Важно, однако, что Алтайская и подобные ей авторы по сути в своих выводах правы, хотя и формулируют их некорректно, Лексика советского времени эволюционировала по большей части под влиянием партийного жаргона, воспроизводимого коммунистической прессой, и под влиянием социальных сдвигов, происшедших в языковом сообществе, то есть, пользуясь выражением Е. Д. Поливанова, смены «контингента носителей» (Поливанов 1968, 86).
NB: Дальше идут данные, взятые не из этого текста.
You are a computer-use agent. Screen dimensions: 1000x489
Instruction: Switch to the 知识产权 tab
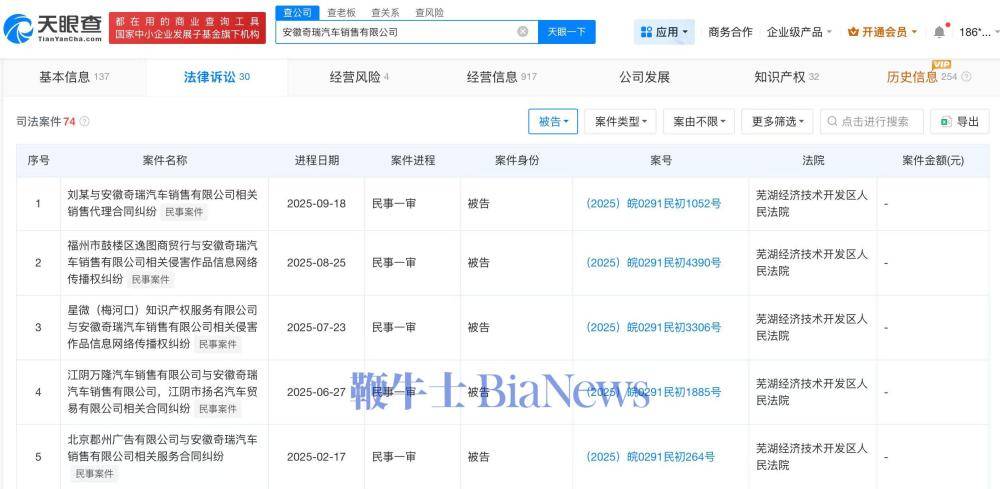tap(786, 77)

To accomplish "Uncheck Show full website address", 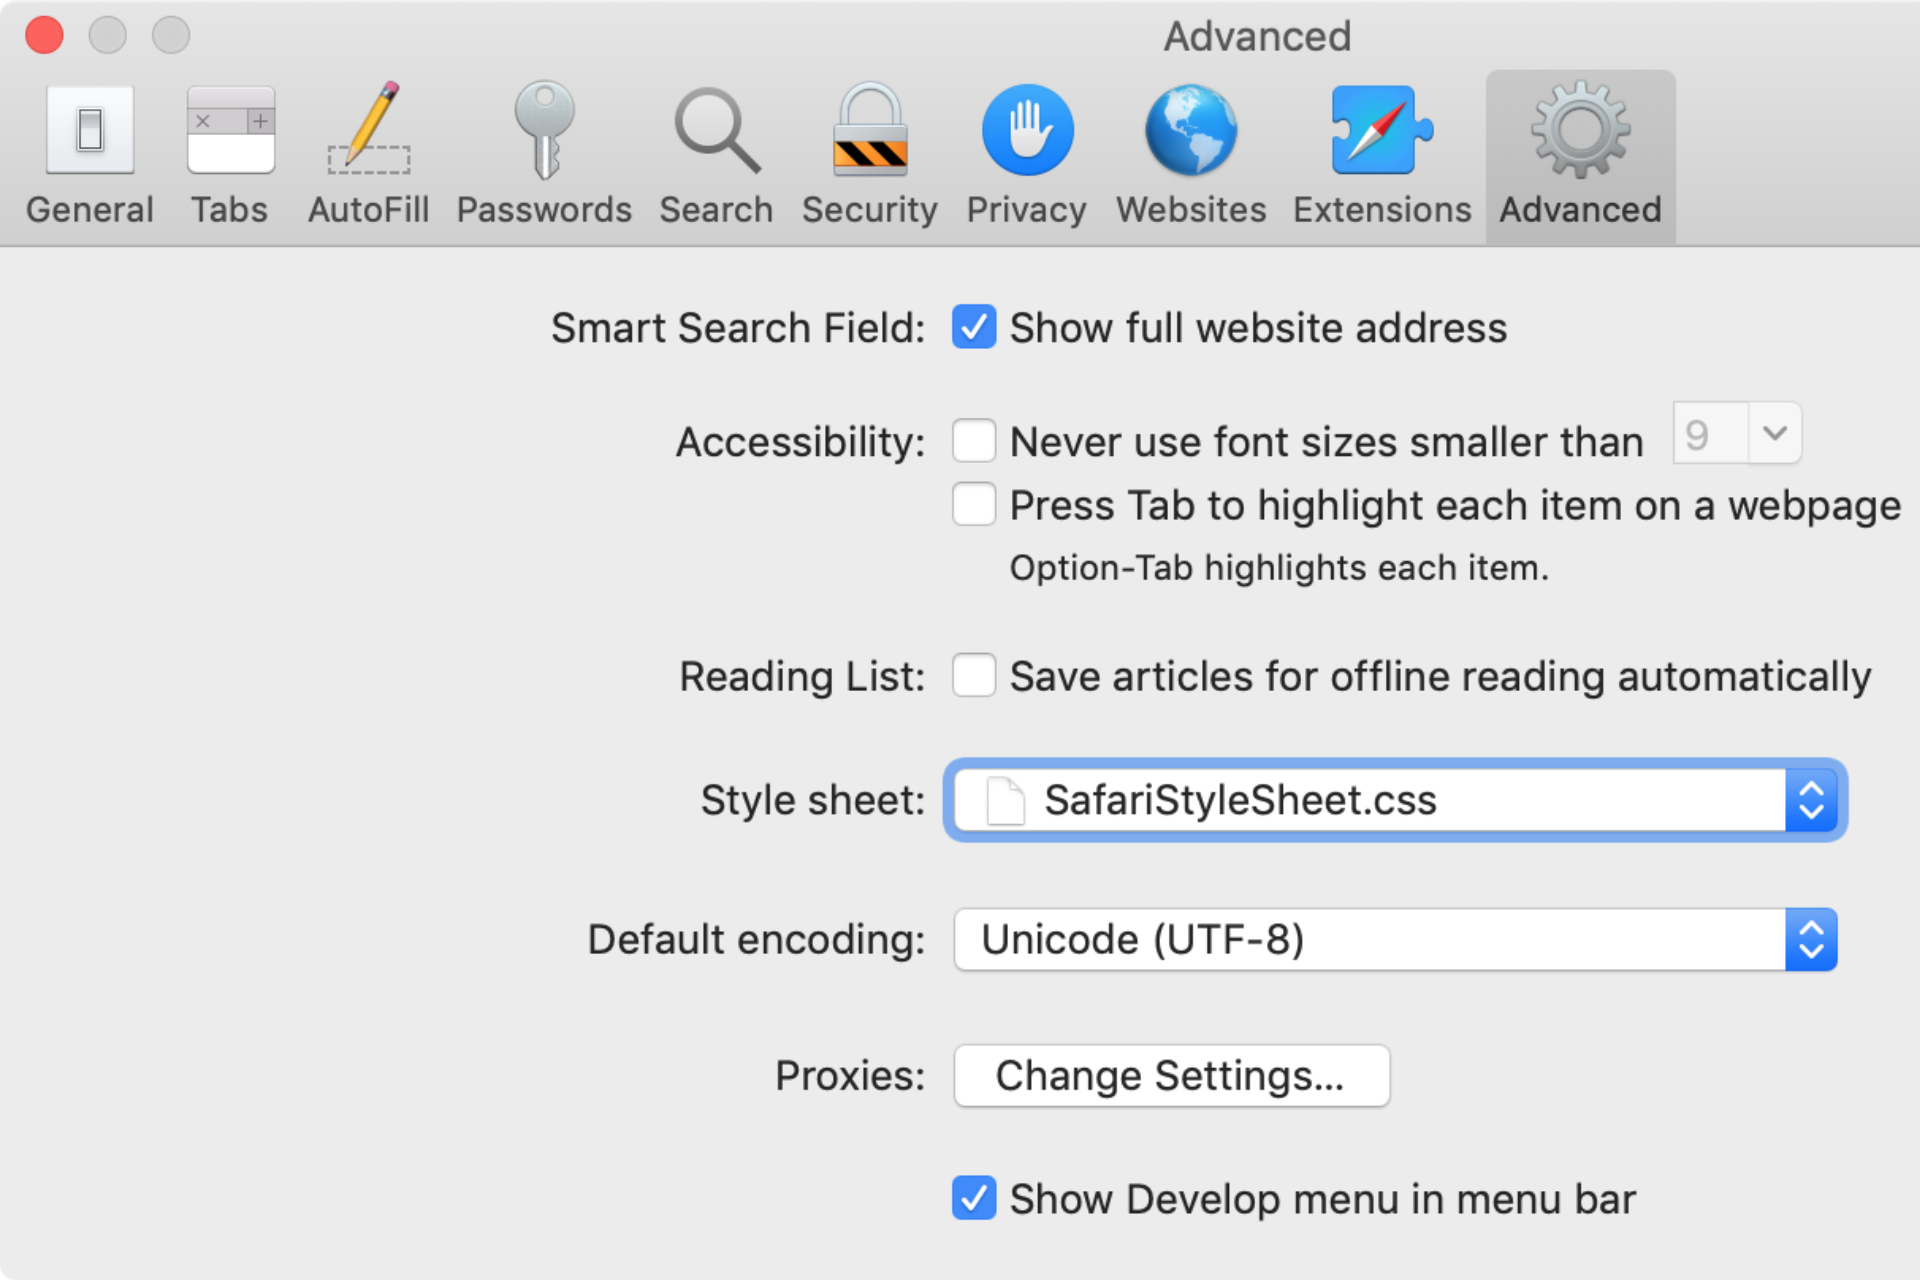I will 974,327.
Если такое влияние и такие сдвиги считать позитивными (или наоборот, что лингвистически столь же некорректно), то и языковое развитие можно интерпретировать в терминах прогресса или регресса, но так или иначе есть все основания говорить о «советизмах», о которых позднее (тоже несколько в духе «заклинаний») писал и Чуковский: «Огромным содержанием насыщены такие новые слова, которые вошли в языки всего мира, как Советы, колхоз, комсомол, спутник, большевик <…>» (Чуковский, 35–36) — поясняющее замечание по поводу этого перечня придется сделать несколько позже.
Говоря о «советизации» языка, сейчас обычно имеют в виду прежде всего языки народов СССР и отчасти языки советских сателлитов в Восточной Европе (ср.: Домашнев, 5—10). Англоязычные страны почти совершенно избежали советского политического и пропагандистского давления, так что newspeak существовал, как кажется, лишь в романе Орвелла. Правда, в знаменитом «Заводном апельсине» (1962) Nadsat Language юных негодяев состоит в основном из русских заимствований: из примерно трехсот слов приложенного к роману глоссария их около двух с половиной сотен (Burgess, 141–144), так что один из взрослых персонажей романа объясняет: «Most of the roots are Slav. Propaganda. Subliminal penetration» (ibid. 91). Это объяснение опровергается, однако, лексическим составом жаргона: в нем преобладают обиходные слова в прямых значениях (как babooshka, pishcha, gromky) или несложные трансформы таких слов, как chasso— часовой, rabbit — работа, veck — человек, lubbilubbing — любиться.